**Given text**
====================
And many of you also know that I was asked to help out with the formation of Lens of Hope, a nonprofit that provides free photography to cancer patients and their families. So here I am, and I am not a photographer. Niccole is the photographer. Niccole came up with the idea. It’s my job to be the paper-pusher, the talker, the organizer, and the writer. It’s my job to make it real, to bring Pinocchio to life. And I’ve realized something. I really am going to write these stories for these families.

Writing someone else’s story requires you to get inside their head. Being true to someone else’s emotions requires you to spend a moment living it with them. And that scares me a little. So before I started interviewing families that have been photographed for Lens of Hope, I started reading other stories to see how these people were being honored and remembered and celebrated.

Sadly, there is no shortage of cancer on the internet. It can be found in blogs, in books, in magazines, and in newspaper articles. And these stories make me weep. Even the good ones, the ones that end with the word “remission” or, better yet, “cured.”  These stories have me sitting at my screen covering my face with my hands, sobbing.

And I haven’t even met with my first family, yet.

Am I really cut out for this? Will I be able to keep up with the pace? Will I be able to tolerate it, emotionally? I’ve become hardened to lots of things working in the prosecutor’s office – things that horrified me once have become dull, commonplace, or at least an observed reality. Will this happen to me again, now?
====================
**Problems to solve**
1 - Write out the stretch of the Lens of Hope passage from "Sadly, there is" through "first family, yet." word for word.
2 - Extend the Lens of Hope passage with new text that follows on from its final sentence.
====================
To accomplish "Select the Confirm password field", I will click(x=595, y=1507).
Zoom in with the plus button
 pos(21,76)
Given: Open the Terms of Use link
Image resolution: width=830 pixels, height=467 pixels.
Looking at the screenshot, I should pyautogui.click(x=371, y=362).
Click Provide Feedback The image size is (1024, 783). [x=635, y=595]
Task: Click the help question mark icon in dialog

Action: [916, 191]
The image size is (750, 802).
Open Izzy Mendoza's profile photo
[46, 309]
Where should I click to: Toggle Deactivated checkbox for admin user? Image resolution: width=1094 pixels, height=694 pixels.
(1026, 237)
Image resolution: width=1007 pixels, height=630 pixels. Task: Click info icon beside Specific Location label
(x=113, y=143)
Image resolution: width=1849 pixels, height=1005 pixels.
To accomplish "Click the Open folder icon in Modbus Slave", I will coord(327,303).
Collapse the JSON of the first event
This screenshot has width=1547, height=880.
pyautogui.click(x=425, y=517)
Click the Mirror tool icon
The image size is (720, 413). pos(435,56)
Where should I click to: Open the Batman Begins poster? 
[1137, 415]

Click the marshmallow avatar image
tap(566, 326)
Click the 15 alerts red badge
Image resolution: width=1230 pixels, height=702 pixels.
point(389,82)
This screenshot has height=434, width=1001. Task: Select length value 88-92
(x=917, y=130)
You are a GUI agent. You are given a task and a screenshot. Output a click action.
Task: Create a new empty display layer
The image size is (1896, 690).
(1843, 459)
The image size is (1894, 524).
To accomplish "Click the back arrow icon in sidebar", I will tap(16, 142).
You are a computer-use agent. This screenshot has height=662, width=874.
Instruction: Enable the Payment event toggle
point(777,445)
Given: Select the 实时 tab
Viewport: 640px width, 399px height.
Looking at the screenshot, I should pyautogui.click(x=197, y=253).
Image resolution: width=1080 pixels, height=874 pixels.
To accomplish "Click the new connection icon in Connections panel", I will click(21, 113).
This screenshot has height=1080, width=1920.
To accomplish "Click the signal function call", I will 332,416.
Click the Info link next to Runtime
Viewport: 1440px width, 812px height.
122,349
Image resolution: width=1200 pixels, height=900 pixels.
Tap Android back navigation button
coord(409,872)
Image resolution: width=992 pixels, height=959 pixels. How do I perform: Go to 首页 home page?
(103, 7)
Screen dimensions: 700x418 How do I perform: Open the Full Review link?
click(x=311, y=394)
====================
**Task results**
1 -
Sadly, there is no shortage of cancer on the internet. It can be found in blogs, in books, in magazines, and in newspaper articles. And these stories make me weep. Even the good ones, the ones that end with the word “remission” or, better yet, “cured.”  These stories have me sitting at my screen covering my face with my hands, sobbing.

And I haven’t even met with my first family, yet.

2 -
But then, I think of them. I think of my own mother and her radiation treatment this summer. I think of the hotel room where we stayed during treatment, where she shuffled from bed to chair to medicine table to bed for weeks and weeks. I think of her scar and her crooked smile where a nerve was nicked.  I think of how she couldn’t eat, not at all. I think of the looks on people’s faces when they greeted her and purposely didn’t ask how she was doing. I think of how she couldn’t stand the sunshine. I think of how, when it was over, she could barely tolerate the drive home. And I think of how many others were there waiting for treatment. In just one hospital, in one city, in one month. And I think of how many others there are. And how many others there have been.

If they can do all of that, and be so brave, surely I can do this much.

As I write this post I am preparing to speak at a weekend retreat for moms of children with cancer. I have no business being there. I am intruding. I don’t understand what they are going through. I feel I can barely empathize. How can I? It seems all I have to offer is someone else’s camera lens.

But I have Hope. Please God, let me be brave enough to share it, and brave enough to tell their stories. And let me keep enough of my heart intact to be able to keep doing it. Over and over.

Alright. I can do this. I want to do this.

I Have Sinned

I know, you’re mad. I started out writing every day, and now I’m slacking big time and I’ve dashed your expectations. But guys, listen, I’m in Phase Whatever (I lost count) and I’m kicking butt and taking names around here. I’m so busy some days I completely forget that I even have a blog.

That’s a lie.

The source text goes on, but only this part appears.